この記事は、書籍『大阪ビジネス』(大野雄斗/クロスメディア・パブリッシング)に、編集を加えて転載したものです。なお、文中の内容・肩書などは全て出版当時のものです。
「象印マホービン」というブランド名を聞いてみなさんが抱くのは、どこか懐かしく温かい、家庭の食卓のイメージではないでしょうか。
いまや炊飯ジャーや電気ポットで日本一のシェアを誇る家電メーカーですが、こちらも実は大阪で創業された企業です。
創業者は市川銀三郎、金三郎兄弟。1918年(大正7年)、銀三郎氏が20歳、金三郎氏が17歳という若さで大阪市に「市川兄弟商会」を設立したのが始まりです。
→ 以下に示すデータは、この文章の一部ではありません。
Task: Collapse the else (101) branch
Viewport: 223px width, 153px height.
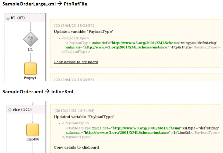Action: pyautogui.click(x=9, y=109)
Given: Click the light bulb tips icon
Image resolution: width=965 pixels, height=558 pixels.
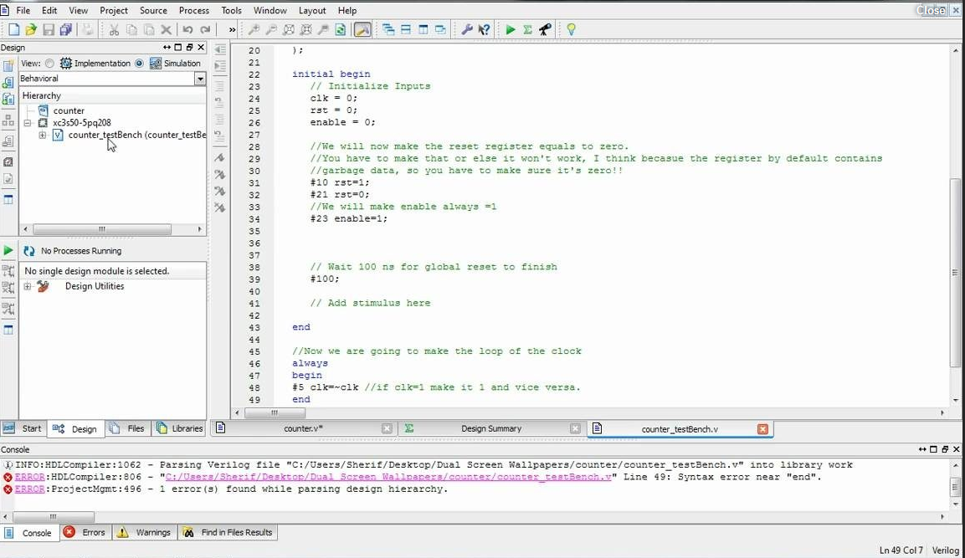Looking at the screenshot, I should (x=572, y=30).
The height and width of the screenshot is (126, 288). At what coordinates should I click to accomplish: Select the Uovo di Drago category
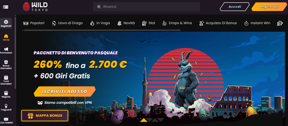click(67, 23)
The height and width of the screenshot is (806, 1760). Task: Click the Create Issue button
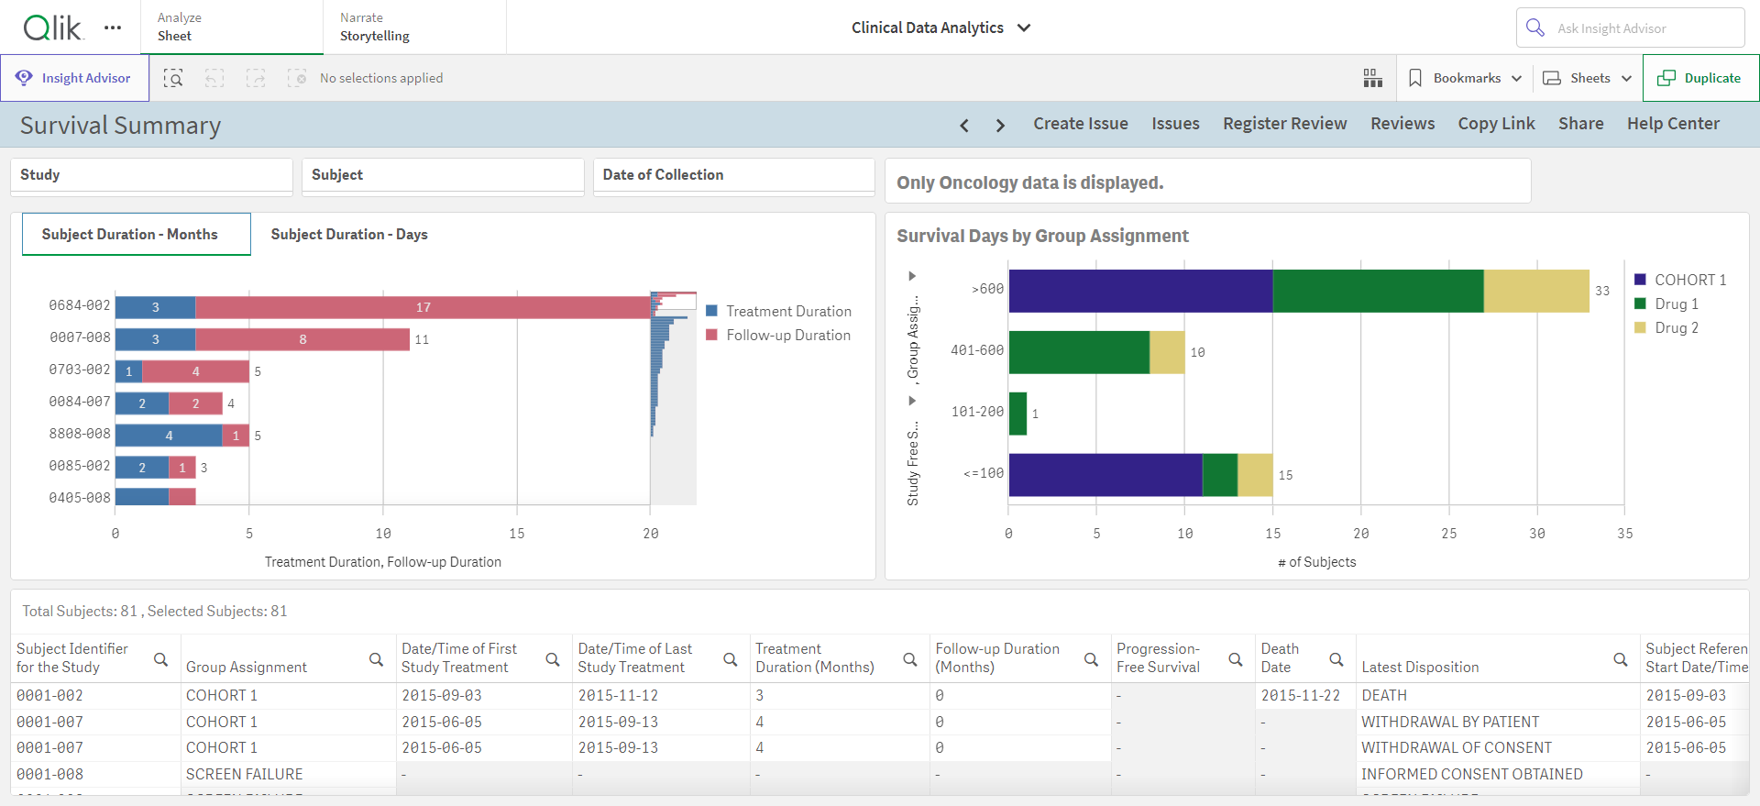1081,124
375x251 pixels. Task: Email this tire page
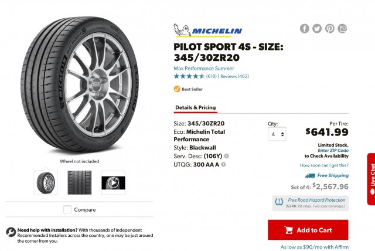click(343, 29)
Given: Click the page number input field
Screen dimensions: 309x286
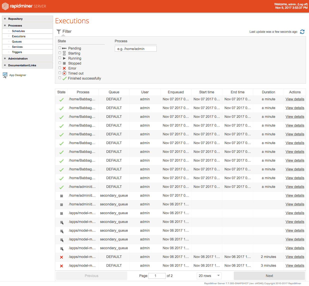Looking at the screenshot, I should tap(157, 276).
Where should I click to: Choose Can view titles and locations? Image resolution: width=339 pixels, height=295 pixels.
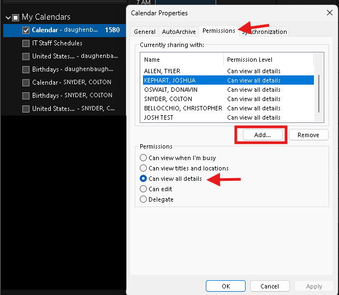point(144,168)

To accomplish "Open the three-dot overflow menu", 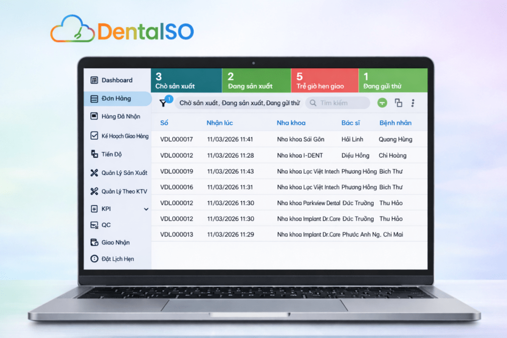I will click(414, 102).
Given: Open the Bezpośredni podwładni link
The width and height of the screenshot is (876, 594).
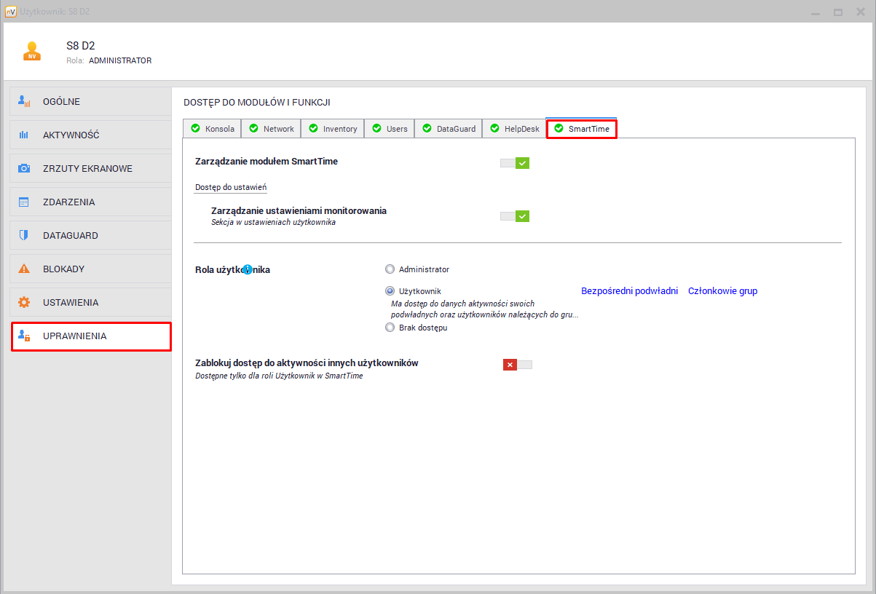Looking at the screenshot, I should click(x=629, y=291).
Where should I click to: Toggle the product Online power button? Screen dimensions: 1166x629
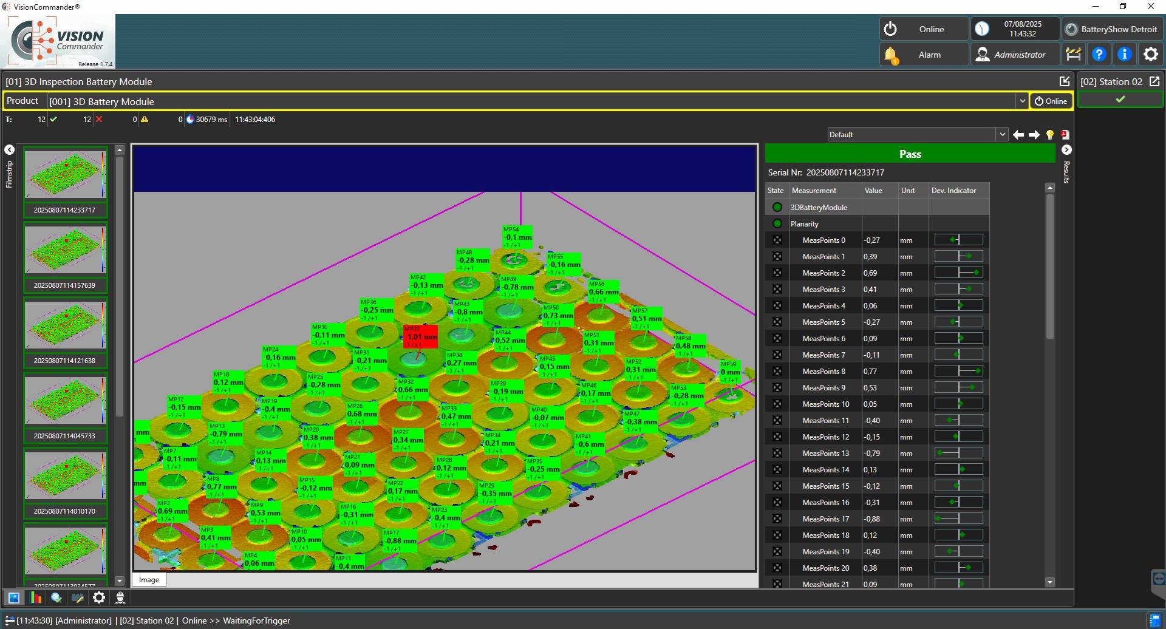click(x=1050, y=101)
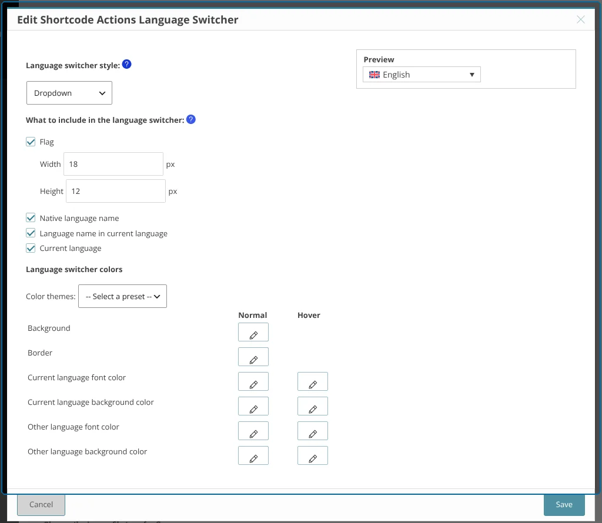Edit Current language font color normal
Viewport: 602px width, 523px height.
pyautogui.click(x=253, y=381)
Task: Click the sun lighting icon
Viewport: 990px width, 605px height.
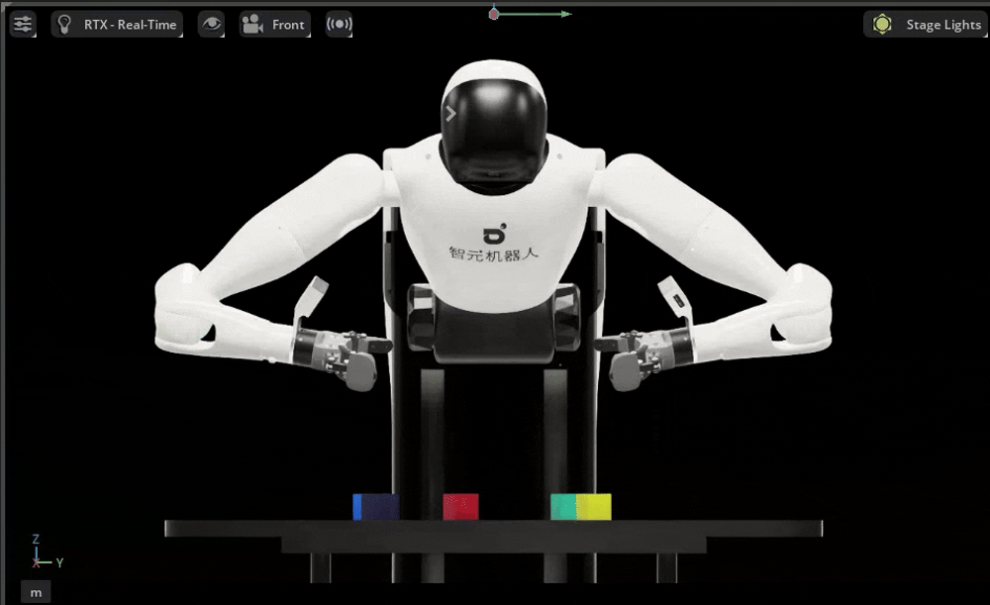Action: pos(882,25)
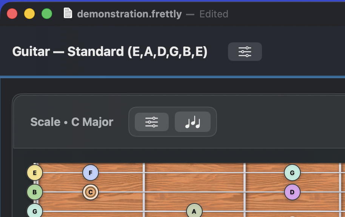
Task: Click the Edited status in the title bar
Action: point(214,14)
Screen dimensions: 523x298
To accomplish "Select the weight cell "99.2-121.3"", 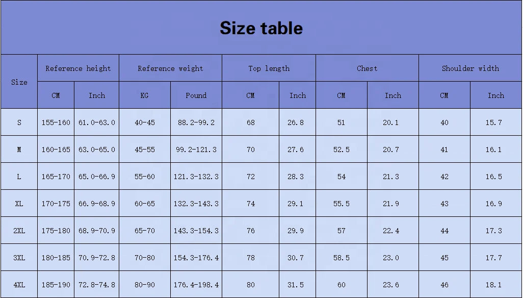I will click(x=196, y=150).
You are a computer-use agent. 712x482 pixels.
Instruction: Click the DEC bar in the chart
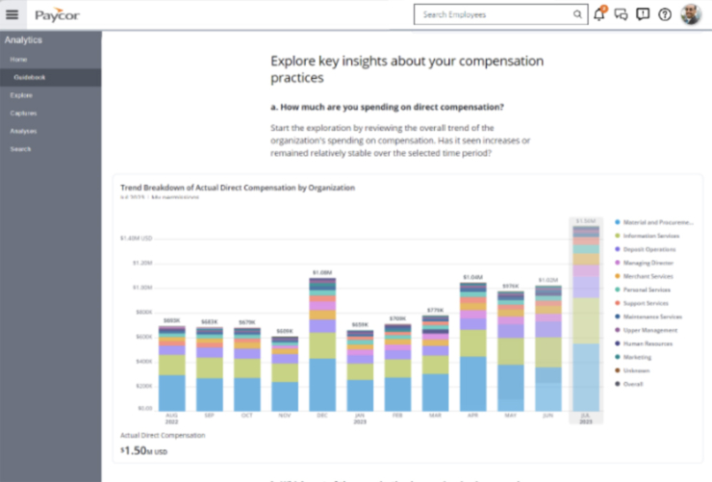(x=322, y=346)
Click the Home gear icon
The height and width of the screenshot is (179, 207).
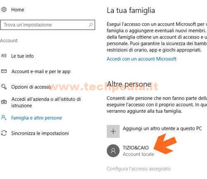point(4,10)
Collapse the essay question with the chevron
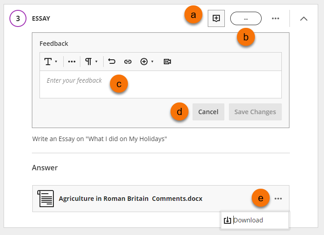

金三郎氏は電球加工の職人で、ドイツから輸入されてきた「魔法瓶」に興味を持つと、白熱電球の製造技術を応用して「中びん」をつくり始めました。そして銀三郎氏は注文を取り付ける“営業マン”の役割を果たしていました。
当時の魔法瓶業界の体制は、「市川兄弟商会」のような中びんメーカーが「問屋」に中びんを売り、金属のケース屋が「問屋」にケースを売る。問屋はこの両方を組み合わせて魔法瓶をつくり上げる、という三者構造で成り立っていました。その問屋はそれぞれ自社のマークを付け、独自のブランドで店に卸していました。
「市川兄弟商会」も当初は中びんのみをつくっていましたが、創業から5年後には問屋の役割も担うようになりました。そこで、自社マークとして選んだのが「象」。
その背景にあったのは、ライバル企業の存在でした。魔法瓶で有名なもうひとつの企業といえば「タイガー」ですが、実はこちらも大阪創業。「タイガー」は、東南アジアで神聖な生き物とされる動物の「虎」をマークにして魔法瓶を売り出していました。